- [Your objective]:
Look through the listing below and write out exactly the lines from the line with "Молодые актеры из" to the line with "Лариса Гузеева или", both included, and no others.

═════ Data for the task ═════

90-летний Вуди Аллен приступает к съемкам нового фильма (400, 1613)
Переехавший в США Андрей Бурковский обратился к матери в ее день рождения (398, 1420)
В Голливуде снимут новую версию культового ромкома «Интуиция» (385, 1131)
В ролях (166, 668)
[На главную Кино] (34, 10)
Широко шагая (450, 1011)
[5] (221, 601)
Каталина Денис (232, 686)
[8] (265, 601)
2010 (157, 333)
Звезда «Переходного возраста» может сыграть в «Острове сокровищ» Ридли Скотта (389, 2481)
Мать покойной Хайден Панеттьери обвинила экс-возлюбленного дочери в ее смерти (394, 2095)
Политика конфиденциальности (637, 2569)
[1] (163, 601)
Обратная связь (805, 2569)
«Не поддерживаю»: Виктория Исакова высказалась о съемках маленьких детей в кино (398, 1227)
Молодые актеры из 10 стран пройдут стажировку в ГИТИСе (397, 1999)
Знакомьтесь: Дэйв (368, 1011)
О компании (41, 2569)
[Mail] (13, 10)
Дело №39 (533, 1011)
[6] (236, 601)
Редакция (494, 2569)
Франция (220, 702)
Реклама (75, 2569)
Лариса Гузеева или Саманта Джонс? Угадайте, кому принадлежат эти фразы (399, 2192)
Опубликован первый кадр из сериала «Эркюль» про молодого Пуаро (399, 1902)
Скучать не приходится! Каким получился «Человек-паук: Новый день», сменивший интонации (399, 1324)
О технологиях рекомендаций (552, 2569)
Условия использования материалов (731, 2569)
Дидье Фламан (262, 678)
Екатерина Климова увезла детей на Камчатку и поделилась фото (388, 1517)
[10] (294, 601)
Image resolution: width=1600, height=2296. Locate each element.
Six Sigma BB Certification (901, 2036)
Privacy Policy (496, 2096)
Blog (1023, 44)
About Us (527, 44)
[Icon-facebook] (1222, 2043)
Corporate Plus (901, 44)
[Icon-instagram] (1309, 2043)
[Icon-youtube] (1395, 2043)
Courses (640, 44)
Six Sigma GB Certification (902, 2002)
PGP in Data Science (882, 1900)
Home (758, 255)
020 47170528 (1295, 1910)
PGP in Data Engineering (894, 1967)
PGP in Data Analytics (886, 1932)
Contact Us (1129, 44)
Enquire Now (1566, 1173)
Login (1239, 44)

═════

- [Response area]:
Молодые актеры из 10 стран пройдут стажировку в ГИТИСе (397, 1999)
Знакомьтесь: Дэйв (368, 1011)
О компании (41, 2569)
[Mail] (13, 10)
Дело №39 (533, 1011)
[6] (236, 601)
Редакция (494, 2569)
Франция (220, 702)
Реклама (75, 2569)
Лариса Гузеева или Саманта Джонс? Угадайте, кому принадлежат эти фразы (399, 2192)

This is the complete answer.